Tire recycling effort gets PENNCREST kids out of class
By Penni Schaefer
Mike Shaffer, the director of sales at Liberty Tire Co. in Pittsburgh, said he’s been in the tire recycling business for 16 years, but it was the first time he’s ever seen “this many kids working so hard and getting down and dirty” in a filthy tire dump.
“It’s incredible — absolutely incredible,” he said. “I’ve seen groups of people working together before, but usually there’s only a handful of kids in the crowd. It’s a really, really great thing that they’re doing for the environment here.”

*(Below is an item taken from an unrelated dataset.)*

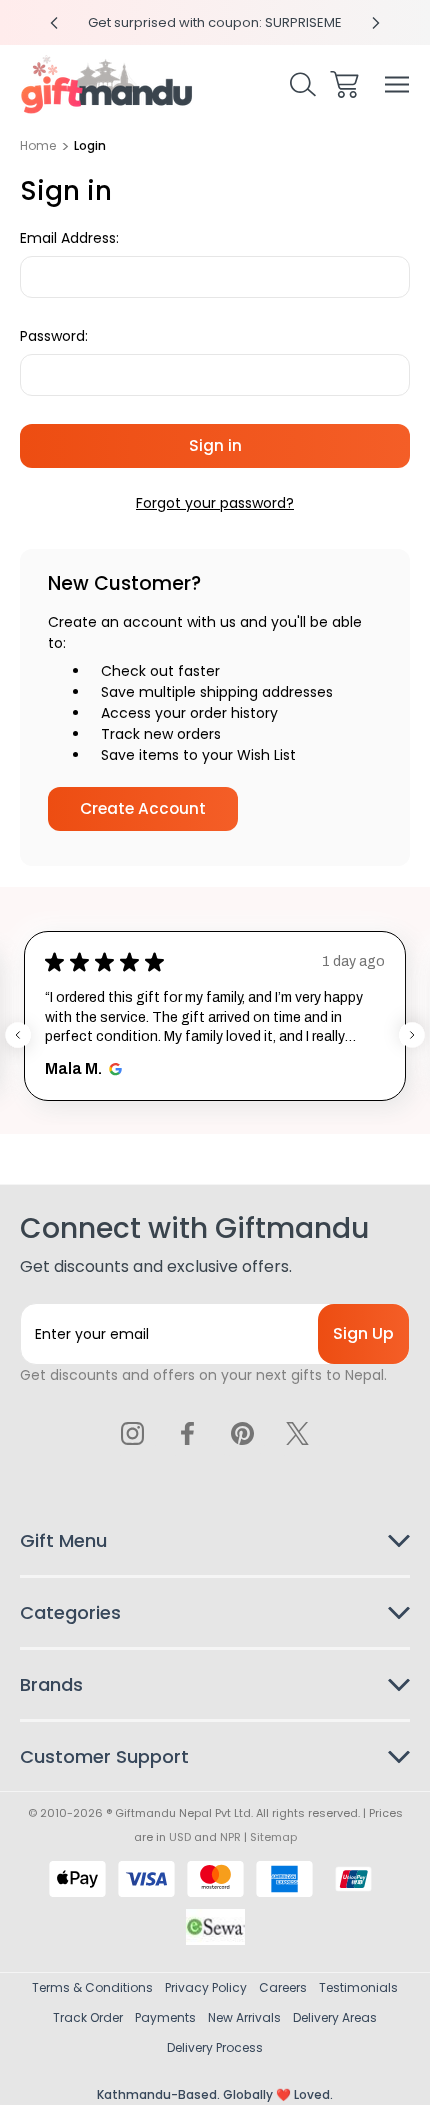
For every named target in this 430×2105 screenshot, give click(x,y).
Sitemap (273, 1837)
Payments (165, 2017)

Shaffer is coordinating the transportation of the tires to a cryogenic recycling plant in Braddock, where they will be sorted. Not all of the tires collected will be suitable for recycling, he said. About 5 percent of the 140 million tires that Liberty Tire collects each year are used for tire-derived fuel, which, when mixed with coal and wood, burns twice and long and twice as hot as coal, but with less emissions. Some of the tires — the worst of the worst — cannot be recycled or even used for TDF.

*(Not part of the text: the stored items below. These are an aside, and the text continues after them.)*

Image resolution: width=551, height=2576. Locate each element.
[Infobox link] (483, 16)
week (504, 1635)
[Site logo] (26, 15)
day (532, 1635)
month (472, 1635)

“Tires that are beyond our cleaning abilities, are contaminated or are odd sizes such as off-road, airplane or tractor tires, will end up in a monofill, which is a specially designed landfill consisting solely of tires,” he said. “They are buried, but are accessible in the future when we develop the capabilities to process them.”
Funding by the Milken Family Foundation will be used to pay for processing the tires, Shaffer said. Liberty Tires is providing transportation free of charge.
After three hours, students who participated in the clean-up project were tired, filthy dirty and smelled like the stagnant water trapped inside the tires. As they boarded the buses to return to their schools and then head home, Kinney called it “fun,” but said many parents, including her own, would probably opt to burn the clothes in lieu of washing them.
“It was a good time and I got to meet a lot of new people from other schools in our district,” she said. “It was like getting out of school for a field trip, only better because we actually did something to help out the environment.”